((
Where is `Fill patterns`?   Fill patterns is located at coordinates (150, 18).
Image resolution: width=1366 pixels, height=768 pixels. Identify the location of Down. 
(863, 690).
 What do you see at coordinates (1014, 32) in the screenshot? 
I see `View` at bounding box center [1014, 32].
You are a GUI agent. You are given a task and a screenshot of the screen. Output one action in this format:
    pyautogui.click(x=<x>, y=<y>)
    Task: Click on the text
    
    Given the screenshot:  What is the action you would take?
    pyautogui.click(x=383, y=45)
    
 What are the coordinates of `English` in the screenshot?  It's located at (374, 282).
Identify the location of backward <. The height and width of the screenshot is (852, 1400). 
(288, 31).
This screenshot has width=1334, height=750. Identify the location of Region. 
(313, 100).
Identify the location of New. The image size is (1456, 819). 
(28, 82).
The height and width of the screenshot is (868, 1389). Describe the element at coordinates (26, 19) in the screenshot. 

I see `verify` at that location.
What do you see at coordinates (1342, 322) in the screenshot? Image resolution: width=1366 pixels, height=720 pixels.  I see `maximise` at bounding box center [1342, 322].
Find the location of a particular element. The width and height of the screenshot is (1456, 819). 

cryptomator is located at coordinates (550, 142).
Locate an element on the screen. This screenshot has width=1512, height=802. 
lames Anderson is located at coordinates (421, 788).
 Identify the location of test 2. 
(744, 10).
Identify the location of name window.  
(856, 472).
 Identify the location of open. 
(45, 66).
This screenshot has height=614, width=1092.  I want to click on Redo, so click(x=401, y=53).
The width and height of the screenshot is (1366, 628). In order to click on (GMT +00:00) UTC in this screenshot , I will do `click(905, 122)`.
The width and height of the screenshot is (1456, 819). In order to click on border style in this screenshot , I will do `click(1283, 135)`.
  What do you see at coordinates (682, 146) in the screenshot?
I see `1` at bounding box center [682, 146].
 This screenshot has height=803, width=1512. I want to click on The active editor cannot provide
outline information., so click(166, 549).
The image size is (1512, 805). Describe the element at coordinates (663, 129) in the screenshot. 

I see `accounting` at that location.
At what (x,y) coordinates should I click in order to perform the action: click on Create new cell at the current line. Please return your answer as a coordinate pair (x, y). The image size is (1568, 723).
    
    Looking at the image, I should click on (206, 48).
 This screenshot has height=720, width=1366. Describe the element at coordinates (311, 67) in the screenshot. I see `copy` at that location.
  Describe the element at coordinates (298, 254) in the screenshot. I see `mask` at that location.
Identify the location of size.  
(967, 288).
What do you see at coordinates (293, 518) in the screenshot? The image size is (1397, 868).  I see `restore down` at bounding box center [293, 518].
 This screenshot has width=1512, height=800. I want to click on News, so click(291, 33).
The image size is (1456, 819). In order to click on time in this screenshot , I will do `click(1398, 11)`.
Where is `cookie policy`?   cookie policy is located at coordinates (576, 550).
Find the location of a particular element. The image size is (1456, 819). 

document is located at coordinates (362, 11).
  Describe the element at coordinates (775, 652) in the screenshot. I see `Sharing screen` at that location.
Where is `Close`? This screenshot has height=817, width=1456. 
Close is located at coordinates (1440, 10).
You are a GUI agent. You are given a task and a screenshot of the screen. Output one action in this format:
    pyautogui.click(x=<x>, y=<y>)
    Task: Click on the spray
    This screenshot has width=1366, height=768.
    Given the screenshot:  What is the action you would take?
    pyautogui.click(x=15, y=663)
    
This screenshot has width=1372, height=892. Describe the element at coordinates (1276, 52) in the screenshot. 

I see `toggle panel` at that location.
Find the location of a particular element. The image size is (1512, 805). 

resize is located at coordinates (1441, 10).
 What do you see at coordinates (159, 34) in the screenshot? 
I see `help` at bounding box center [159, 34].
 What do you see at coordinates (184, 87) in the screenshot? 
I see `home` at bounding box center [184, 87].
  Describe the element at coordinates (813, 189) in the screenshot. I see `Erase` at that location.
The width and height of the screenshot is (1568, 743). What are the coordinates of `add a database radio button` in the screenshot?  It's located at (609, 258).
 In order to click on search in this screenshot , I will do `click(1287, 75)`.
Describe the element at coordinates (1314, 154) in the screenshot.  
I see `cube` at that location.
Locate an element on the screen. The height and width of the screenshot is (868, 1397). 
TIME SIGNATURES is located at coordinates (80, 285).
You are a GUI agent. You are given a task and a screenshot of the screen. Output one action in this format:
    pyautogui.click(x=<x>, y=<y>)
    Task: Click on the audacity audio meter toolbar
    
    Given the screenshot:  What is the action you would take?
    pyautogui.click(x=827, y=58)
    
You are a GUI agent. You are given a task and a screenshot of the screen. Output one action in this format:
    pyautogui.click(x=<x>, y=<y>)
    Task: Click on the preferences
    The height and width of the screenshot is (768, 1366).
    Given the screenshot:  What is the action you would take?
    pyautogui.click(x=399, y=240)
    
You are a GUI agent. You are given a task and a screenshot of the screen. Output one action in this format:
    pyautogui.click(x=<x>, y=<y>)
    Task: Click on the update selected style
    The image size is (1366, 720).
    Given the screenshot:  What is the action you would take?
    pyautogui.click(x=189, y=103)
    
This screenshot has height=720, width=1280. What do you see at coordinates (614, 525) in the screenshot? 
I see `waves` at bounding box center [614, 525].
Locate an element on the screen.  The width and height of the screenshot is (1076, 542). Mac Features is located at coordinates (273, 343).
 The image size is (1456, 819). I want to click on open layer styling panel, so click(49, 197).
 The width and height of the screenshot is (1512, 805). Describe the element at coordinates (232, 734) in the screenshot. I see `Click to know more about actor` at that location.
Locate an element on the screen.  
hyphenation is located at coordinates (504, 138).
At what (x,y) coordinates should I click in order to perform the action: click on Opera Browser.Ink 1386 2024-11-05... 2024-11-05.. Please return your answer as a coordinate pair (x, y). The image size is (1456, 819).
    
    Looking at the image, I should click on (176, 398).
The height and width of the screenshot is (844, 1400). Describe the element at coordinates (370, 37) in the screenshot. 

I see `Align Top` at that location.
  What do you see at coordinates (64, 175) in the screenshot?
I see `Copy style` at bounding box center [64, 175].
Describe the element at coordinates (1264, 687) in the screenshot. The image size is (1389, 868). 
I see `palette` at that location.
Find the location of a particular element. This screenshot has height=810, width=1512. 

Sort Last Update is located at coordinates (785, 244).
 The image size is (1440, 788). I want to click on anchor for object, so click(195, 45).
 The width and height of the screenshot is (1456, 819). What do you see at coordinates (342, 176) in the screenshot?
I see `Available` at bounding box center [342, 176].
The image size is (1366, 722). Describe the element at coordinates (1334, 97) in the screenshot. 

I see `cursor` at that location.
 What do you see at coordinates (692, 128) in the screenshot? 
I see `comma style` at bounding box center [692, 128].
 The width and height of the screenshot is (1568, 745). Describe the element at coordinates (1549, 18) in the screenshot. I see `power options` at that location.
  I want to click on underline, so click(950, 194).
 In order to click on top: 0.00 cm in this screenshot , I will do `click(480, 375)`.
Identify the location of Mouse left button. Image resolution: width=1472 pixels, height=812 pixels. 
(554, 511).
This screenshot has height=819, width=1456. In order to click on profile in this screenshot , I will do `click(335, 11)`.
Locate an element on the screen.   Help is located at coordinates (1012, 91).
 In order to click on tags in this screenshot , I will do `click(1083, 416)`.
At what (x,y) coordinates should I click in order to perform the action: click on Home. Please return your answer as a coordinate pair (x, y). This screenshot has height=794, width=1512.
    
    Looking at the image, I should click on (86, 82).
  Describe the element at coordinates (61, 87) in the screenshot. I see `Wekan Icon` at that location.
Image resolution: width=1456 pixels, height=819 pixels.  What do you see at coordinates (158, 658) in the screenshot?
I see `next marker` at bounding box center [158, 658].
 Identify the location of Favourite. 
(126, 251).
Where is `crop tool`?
))
CHALLENGE: Repeat everything in the records from the line containing "Identify the location of size." down to the line containing "This screenshot has width=1512, height=800.", with both of those lines included.

TASK OUTPUT:
Identify the location of size.  
(967, 288).
What do you see at coordinates (293, 518) in the screenshot? The image size is (1397, 868).  I see `restore down` at bounding box center [293, 518].
 This screenshot has width=1512, height=800. I want to click on News, so click(291, 33).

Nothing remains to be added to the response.